In the listing below, copy out the part that opens with the line containing "The image size is (1568, 504)." and closes with the line containing "Action: 1069,153", with both of those lines included.

## RECORDS SUPPLIED:
_ _ _ _ _ _ _

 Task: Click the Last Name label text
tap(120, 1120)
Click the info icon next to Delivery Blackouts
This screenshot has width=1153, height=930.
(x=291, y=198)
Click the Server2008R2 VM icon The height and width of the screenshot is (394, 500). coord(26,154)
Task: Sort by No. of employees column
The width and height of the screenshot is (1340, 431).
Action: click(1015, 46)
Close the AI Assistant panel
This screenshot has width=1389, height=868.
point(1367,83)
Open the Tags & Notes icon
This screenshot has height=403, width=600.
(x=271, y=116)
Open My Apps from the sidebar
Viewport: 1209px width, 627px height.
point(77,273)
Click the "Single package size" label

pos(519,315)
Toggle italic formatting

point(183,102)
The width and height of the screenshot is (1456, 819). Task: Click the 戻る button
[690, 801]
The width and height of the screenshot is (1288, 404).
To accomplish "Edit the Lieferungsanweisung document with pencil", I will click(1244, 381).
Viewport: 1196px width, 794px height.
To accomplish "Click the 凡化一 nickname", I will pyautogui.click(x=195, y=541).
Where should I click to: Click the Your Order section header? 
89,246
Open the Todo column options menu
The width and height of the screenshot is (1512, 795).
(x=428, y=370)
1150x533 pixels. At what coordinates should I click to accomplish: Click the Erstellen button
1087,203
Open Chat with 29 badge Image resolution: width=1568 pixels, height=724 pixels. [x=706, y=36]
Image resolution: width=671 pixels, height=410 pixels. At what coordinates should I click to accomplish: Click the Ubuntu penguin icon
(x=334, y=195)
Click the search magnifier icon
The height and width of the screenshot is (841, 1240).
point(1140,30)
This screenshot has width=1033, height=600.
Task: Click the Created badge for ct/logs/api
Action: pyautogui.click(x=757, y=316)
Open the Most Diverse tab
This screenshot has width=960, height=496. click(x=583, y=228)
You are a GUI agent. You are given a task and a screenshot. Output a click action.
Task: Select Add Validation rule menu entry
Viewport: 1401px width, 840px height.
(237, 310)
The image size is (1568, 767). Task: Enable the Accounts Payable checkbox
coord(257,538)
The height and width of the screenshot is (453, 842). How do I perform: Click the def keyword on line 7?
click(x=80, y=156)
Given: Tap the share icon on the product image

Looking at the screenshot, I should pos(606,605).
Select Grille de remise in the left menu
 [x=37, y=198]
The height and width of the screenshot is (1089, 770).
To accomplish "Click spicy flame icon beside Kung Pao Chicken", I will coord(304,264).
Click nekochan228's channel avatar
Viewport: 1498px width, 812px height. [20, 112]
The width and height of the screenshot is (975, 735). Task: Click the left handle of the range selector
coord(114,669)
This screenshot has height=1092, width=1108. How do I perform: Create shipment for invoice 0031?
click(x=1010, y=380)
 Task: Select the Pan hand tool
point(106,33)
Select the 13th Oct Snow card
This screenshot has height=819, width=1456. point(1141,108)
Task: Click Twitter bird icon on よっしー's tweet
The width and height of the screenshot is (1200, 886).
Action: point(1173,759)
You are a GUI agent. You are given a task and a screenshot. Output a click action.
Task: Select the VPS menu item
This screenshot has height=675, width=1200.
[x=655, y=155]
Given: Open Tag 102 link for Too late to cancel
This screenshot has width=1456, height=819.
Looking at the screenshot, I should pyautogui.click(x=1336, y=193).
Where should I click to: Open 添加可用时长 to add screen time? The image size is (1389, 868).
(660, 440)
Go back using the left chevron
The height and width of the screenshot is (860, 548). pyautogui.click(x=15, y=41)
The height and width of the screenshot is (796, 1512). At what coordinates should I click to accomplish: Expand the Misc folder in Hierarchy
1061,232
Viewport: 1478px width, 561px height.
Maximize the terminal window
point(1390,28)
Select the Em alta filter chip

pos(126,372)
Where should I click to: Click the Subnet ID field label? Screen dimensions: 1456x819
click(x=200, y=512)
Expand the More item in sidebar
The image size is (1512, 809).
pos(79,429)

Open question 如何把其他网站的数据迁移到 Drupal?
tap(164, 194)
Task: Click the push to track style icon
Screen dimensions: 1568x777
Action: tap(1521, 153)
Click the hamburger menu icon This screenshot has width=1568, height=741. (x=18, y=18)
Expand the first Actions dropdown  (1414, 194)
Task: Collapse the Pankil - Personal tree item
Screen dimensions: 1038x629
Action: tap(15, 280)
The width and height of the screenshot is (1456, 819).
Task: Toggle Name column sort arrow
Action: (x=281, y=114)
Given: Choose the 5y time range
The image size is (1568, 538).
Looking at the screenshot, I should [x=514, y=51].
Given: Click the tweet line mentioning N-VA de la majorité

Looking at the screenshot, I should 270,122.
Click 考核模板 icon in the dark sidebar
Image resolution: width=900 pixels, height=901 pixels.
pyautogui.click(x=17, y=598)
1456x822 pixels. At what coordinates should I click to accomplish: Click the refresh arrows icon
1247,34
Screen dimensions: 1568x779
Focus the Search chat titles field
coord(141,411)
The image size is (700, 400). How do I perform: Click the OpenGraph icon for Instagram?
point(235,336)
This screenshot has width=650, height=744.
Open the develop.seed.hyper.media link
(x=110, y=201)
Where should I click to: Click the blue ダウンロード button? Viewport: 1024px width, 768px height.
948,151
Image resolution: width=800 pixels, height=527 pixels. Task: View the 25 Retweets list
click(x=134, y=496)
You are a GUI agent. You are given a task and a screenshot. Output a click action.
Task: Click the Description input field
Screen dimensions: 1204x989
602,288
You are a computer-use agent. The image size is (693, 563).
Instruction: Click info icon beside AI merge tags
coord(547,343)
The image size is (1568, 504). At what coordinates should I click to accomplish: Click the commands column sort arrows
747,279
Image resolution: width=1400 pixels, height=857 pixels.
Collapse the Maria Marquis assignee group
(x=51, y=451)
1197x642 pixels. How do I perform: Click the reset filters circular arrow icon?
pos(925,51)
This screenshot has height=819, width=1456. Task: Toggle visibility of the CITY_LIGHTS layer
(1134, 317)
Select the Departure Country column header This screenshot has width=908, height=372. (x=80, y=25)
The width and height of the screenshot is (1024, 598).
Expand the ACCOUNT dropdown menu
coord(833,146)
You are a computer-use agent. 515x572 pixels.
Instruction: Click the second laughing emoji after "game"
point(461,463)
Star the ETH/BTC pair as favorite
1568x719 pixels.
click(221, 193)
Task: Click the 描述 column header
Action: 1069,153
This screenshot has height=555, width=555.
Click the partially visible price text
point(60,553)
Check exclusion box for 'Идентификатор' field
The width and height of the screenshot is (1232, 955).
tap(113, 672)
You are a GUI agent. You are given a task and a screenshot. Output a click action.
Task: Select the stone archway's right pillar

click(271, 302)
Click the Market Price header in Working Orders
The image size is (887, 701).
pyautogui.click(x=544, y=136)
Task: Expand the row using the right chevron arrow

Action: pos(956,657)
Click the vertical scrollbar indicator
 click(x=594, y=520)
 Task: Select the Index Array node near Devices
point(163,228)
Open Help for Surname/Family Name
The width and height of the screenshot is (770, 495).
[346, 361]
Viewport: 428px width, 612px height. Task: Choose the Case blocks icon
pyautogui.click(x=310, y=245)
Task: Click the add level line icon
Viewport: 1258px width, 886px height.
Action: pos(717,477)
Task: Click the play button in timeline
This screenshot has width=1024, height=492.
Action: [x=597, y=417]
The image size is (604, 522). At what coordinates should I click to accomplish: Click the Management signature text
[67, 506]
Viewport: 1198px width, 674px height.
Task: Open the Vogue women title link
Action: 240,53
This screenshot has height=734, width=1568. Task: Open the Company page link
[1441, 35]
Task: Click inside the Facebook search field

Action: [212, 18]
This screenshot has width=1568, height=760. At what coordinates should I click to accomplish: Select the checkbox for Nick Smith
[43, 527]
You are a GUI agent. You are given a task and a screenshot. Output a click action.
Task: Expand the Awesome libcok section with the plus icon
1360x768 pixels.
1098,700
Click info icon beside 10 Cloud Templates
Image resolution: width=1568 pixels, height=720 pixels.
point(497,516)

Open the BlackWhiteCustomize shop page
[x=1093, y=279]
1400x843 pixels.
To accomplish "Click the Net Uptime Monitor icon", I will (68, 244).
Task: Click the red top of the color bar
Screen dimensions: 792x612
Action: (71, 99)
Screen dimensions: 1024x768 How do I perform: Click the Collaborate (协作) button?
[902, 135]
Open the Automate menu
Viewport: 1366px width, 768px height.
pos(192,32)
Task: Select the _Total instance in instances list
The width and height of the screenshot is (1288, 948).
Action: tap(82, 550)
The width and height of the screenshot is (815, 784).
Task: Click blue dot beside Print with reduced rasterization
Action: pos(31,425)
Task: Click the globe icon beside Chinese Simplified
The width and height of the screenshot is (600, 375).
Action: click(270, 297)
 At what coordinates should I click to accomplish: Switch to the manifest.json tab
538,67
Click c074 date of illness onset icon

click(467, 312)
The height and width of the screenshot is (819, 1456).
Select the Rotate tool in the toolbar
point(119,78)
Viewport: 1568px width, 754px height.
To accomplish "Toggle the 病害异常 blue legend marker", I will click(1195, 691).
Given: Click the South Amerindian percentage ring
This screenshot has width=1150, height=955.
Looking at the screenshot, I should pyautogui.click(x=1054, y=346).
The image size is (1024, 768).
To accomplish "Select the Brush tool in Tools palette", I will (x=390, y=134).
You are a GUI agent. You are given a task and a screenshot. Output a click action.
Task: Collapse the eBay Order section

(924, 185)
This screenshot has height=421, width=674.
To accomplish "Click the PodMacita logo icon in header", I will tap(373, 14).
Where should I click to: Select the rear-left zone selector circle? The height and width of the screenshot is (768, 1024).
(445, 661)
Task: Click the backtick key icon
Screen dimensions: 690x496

_ _ _ _ _ _ _

## FINISHED EXERCISE:
The image size is (1568, 504). At what coordinates should I click to accomplish: Click the commands column sort arrows
747,279
Image resolution: width=1400 pixels, height=857 pixels.
Collapse the Maria Marquis assignee group
(x=51, y=451)
1197x642 pixels. How do I perform: Click the reset filters circular arrow icon?
pos(925,51)
This screenshot has height=819, width=1456. Task: Toggle visibility of the CITY_LIGHTS layer
(1134, 317)
Select the Departure Country column header This screenshot has width=908, height=372. (x=80, y=25)
The width and height of the screenshot is (1024, 598).
Expand the ACCOUNT dropdown menu
coord(833,146)
You are a computer-use agent. 515x572 pixels.
Instruction: Click the second laughing emoji after "game"
point(461,463)
Star the ETH/BTC pair as favorite
1568x719 pixels.
click(221, 193)
Task: Click the 描述 column header
Action: 1069,153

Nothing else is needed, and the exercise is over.